Reducing body fat mass
Preliminary data shows that licorice may reduce body fat mass. Further research is needed to confirm these results.

Viral hepatitis
The licorice extracts DGL and carbenoxolone have been proposed as possible therapies for viral hepatitis. Animal studies have investigated the mechanism of licorice in hepatitis, and studies in humans have shown some benefits with a patented intravenous licorice preparation that is not available in the United States. Studies using oral licorice have been small, with flaws in their designs. Therefore, it is not clear whether there is any benefit from oral licorice for hepatitis treatment.

Genital herpes
Available studies have not found any benefit from carbenoxolone cream when applied topically to the skin to treat genital herpes infections.

Uses based on tradition or theoryThe below uses are based on tradition or scientific theories. They often have not been thoroughly tested in humans, and safety and effectiveness have not always been proven. 

Some of these conditions are potentially serious, and should be evaluated by a qualified healthcare provider.

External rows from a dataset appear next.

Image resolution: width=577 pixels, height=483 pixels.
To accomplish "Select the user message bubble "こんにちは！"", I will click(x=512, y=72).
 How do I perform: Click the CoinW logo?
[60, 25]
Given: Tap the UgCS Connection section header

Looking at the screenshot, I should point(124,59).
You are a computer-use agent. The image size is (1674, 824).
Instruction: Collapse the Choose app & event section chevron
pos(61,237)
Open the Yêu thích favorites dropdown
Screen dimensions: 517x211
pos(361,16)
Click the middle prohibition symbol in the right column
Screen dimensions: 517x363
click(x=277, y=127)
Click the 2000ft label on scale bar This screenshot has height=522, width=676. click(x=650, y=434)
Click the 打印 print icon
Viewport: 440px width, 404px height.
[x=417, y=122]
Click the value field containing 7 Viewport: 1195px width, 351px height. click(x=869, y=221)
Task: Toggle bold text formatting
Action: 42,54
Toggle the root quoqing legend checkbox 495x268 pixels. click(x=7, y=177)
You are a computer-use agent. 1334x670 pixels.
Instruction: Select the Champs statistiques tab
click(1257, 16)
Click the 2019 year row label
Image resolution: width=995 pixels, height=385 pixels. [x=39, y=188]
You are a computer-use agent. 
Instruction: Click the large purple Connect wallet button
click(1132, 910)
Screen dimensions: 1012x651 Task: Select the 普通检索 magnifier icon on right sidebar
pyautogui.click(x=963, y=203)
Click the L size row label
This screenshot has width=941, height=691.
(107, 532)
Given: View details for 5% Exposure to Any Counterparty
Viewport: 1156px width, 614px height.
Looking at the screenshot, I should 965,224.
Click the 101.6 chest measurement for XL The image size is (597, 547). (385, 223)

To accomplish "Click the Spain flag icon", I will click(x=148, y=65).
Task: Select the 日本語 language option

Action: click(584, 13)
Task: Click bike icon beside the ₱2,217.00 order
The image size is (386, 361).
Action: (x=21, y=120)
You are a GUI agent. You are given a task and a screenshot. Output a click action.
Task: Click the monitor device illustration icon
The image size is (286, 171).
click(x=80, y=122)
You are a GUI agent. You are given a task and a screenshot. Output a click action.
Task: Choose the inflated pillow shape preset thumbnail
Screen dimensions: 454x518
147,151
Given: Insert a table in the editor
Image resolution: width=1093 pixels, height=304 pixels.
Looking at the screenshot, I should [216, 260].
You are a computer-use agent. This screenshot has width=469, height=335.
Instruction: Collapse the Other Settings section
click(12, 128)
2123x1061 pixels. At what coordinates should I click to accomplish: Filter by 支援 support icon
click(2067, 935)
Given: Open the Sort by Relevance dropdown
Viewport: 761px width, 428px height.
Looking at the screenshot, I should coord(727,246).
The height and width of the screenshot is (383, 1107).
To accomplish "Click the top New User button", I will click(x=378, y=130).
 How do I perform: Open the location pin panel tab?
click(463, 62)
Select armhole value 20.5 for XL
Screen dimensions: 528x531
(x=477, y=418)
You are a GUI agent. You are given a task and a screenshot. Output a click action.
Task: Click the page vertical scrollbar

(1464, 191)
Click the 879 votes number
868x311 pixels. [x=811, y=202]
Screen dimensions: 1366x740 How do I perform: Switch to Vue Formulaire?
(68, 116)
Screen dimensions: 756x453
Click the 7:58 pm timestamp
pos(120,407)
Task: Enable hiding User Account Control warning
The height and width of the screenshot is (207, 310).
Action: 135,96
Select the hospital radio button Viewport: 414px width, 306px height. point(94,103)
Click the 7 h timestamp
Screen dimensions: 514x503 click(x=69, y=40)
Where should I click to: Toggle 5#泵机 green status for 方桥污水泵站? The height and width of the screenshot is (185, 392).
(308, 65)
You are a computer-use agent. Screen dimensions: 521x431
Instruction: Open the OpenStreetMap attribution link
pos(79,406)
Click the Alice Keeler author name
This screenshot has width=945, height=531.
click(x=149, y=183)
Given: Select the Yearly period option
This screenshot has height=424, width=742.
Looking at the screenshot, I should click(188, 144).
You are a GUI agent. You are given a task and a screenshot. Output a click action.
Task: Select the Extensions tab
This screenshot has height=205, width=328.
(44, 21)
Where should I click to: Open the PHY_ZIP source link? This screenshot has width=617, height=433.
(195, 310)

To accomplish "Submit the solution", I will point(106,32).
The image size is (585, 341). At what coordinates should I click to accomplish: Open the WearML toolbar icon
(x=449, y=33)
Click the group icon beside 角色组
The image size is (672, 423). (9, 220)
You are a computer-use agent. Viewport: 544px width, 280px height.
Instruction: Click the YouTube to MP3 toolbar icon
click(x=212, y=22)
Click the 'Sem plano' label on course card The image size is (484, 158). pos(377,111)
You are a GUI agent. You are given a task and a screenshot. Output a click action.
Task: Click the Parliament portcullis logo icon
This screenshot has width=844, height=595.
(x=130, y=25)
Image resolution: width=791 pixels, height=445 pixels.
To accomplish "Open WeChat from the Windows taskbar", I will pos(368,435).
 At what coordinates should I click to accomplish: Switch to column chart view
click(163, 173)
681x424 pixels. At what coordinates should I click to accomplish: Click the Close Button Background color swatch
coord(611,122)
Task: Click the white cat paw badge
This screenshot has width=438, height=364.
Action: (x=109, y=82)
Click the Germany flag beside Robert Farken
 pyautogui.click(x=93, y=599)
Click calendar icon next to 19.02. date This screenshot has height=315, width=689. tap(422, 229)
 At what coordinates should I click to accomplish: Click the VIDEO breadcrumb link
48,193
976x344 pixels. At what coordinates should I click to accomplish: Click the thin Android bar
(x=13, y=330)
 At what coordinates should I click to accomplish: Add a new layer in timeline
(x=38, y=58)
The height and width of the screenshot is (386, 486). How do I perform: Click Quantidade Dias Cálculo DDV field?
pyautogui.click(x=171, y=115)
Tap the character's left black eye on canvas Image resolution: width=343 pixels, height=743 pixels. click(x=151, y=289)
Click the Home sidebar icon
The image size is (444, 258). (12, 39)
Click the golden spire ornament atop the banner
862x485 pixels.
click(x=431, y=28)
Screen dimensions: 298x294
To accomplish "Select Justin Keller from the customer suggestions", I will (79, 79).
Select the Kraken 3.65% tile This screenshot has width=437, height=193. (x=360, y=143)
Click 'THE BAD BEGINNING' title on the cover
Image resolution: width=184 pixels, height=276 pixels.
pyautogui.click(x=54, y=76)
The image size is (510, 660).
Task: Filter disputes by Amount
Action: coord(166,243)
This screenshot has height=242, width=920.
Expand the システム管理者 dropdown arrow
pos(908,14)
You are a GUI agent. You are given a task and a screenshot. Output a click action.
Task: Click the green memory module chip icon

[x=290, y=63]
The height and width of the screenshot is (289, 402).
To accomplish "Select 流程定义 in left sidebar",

Adrenal insufficiency (Addison's disease), allergy, antibacterial, antimicrobial, antioxidant, antispasmodic, antitumor, aplastic anemia, asthma, bacterial infections, bad breath, breast cancer, bronchitis, cancer, chronic fatigue syndrome, colitis, colorectal cancer, constipation, coronavirus, cough, cysts, dental hygiene, depression, detoxification, diabetes, diuretic, diverticulitis, dysmenorrhea, eczema, Epstein-Barr virus, fever, functional dyspepsia, gastroesophageal reflux disease, gentamicin induced kidney damage, graft healing, hepatoma, high cholesterol, HIV, hormone regulation, hot flashes, hyperpigmentation disorders, immune system stimulation, inflammation, inflammatory skin disorders, laryngitis, liver cancer, liver protection, lung cancer, melanoma, melasma, menopausal symptoms, metabolic abnormalities, methicillin-resistant staphylococcus aureus, MRSA, muscle cramps, obesity, osteoarthritis, plaque, polycystic ovarian syndrome, prostate cancer, pruritus, rheumatoid arthritis, RSV, SARS, skin disorders, sore throat, stomach upset, tobacco-associated lung cancer, urinary tract inflammation.